→ **MATERIAL FOR THIS TASK**
* start *
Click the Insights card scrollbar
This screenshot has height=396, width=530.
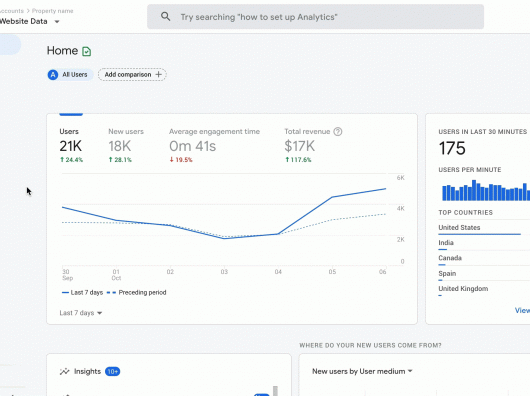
* end *
* start *
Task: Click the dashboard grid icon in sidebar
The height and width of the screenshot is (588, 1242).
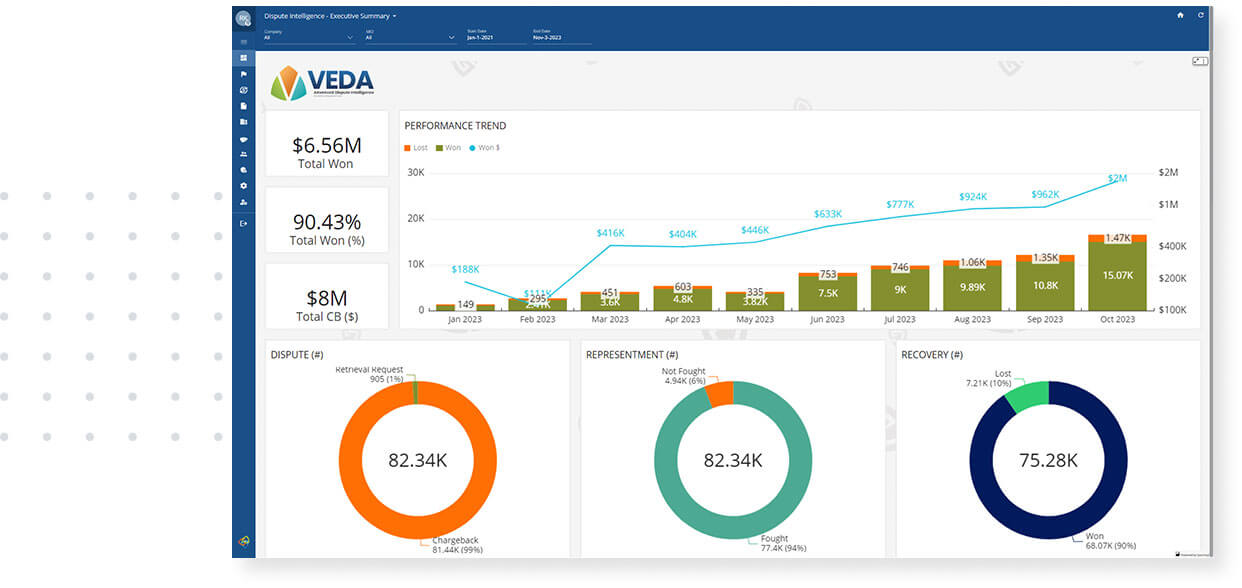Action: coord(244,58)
* end *
* start *
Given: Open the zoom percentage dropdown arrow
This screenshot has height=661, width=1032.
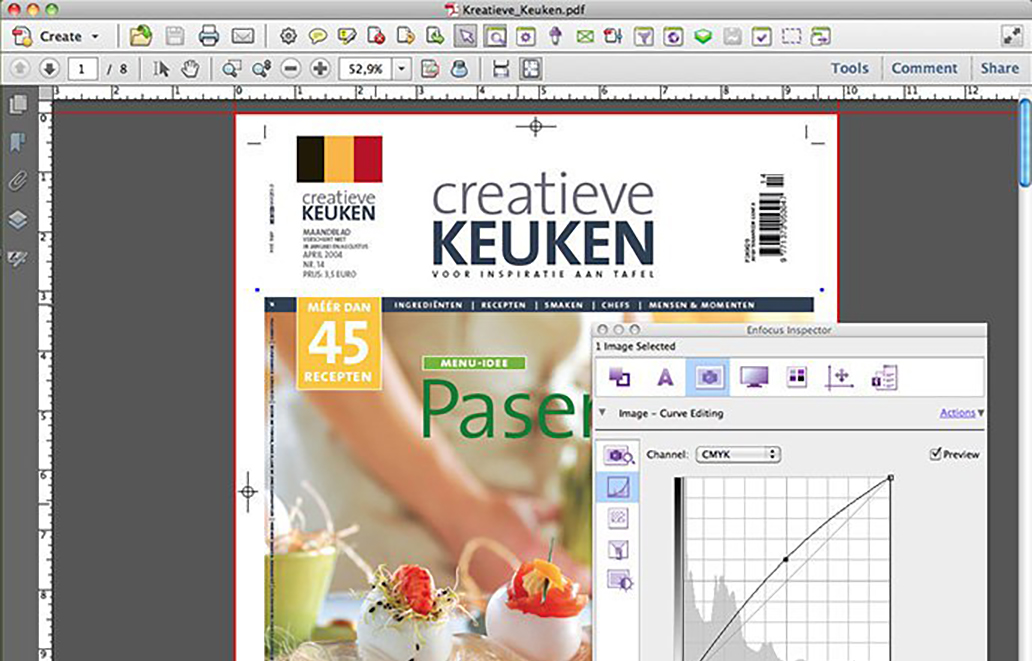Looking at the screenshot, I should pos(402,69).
* end *
→ **AIM OF THE TASK**
Echo the entries from the line containing "Click the Insights card scrollbar" through the line containing "This screenshot has height=396, width=530.", reproducing each line precisely as it appears.

→ **SOLVED PROBLEM**
Click the Insights card scrollbar
This screenshot has height=396, width=530.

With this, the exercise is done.